Recent trends show a high demand for managed services across every industry vertical. The implementation of managed services reduces IT costs by 30 to 40 percent in the enterprises. This enables organizations to have the flexibility and technical advantage with them. Enterprises having their services outsourced look forward to risk sharing and to reduce their IT costs and IT commitments, so that they are able to concentrate on their core competencies, MarketsandMarkets said.

Organizations implementing managed services have reported almost a 50-60 percent increase in the operational efficiency of their outsourced processes. Newer managed services that penetrate almost all the industry domains, along with aggressive pricing in services, are being offered.

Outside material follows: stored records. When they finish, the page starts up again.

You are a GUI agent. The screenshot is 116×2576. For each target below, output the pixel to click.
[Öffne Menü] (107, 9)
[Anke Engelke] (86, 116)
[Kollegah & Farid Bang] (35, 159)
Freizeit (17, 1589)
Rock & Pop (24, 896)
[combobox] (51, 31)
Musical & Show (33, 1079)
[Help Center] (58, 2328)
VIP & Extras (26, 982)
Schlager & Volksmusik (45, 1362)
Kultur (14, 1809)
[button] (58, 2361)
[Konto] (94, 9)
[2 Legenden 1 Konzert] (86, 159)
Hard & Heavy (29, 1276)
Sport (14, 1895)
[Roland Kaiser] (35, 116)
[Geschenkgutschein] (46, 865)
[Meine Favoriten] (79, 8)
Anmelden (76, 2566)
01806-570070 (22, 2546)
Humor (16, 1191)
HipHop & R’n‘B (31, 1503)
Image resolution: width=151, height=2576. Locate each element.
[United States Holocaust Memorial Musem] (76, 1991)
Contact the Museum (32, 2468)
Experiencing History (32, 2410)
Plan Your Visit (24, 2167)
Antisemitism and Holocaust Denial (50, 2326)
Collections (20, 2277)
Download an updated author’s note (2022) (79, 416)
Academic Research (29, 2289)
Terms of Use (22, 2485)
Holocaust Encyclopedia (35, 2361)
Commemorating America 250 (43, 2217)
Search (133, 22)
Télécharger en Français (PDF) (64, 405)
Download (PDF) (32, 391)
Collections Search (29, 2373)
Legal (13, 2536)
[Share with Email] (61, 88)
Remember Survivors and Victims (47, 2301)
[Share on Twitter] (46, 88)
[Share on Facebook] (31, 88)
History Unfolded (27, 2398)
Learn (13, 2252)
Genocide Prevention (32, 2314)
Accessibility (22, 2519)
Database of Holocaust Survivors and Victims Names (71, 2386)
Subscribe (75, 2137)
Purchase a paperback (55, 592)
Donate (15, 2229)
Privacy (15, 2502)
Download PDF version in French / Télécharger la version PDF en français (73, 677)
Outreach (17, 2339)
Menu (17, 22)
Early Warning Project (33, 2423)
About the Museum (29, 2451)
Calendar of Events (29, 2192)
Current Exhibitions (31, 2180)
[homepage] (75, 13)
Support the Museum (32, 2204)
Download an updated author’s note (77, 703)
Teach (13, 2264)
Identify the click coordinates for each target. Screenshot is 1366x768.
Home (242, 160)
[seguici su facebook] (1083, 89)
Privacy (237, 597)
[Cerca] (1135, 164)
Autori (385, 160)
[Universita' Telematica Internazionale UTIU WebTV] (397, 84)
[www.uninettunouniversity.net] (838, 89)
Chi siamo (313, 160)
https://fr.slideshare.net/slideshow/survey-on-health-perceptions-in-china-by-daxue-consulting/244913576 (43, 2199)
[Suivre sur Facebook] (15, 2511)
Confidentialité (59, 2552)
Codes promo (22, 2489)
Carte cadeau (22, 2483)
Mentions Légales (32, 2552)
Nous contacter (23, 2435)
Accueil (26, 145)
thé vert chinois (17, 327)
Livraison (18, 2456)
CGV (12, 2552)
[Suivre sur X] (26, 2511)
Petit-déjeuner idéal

This results in increase in the overall revenues of the managed services market.

MarketsandMarkets notes an increase in outsourcing of wireless, communications, mobility and other value-added services, such as content and e-commerce facilities. With increasing technological advancements and the cost challenges associated with having the IT services in-house, the future seems optimistic for application services providers and managed services providers, the researcher said.